[Opening Data shown section]
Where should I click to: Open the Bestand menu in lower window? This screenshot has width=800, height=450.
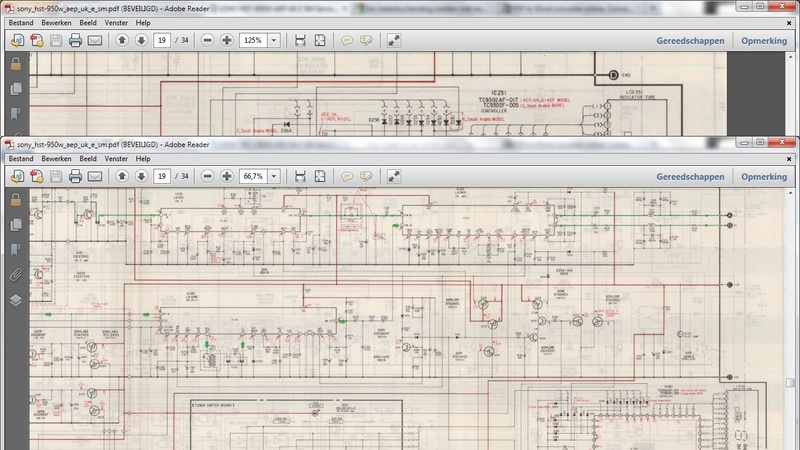coord(22,159)
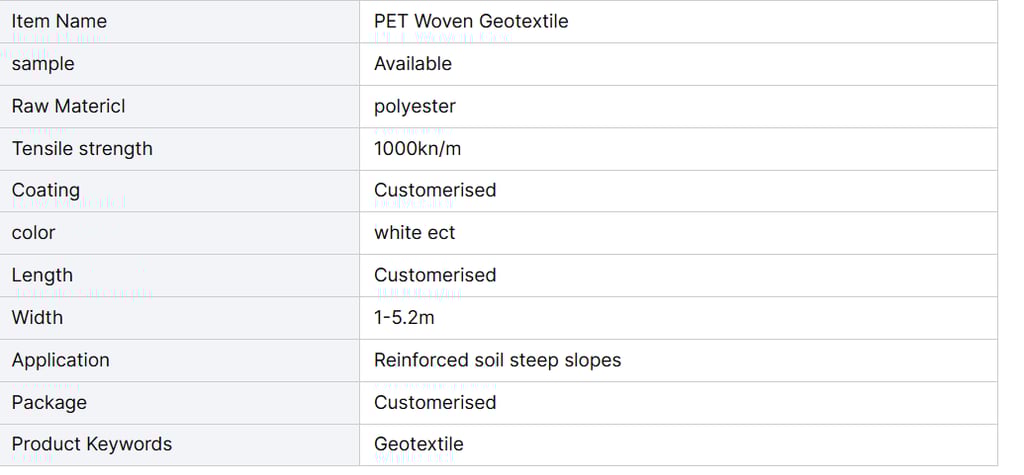Select the 'Coating' row label
This screenshot has width=1024, height=475.
46,191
[Closing Data shown section]
All of the material above is to be copied exactly, with no pictures.

### Written response
Where should I click to: Open the Bestand menu in lower window? This screenshot has width=800, height=450.
coord(22,159)
Select the 'Coating' row label
This screenshot has width=1024, height=475.
46,191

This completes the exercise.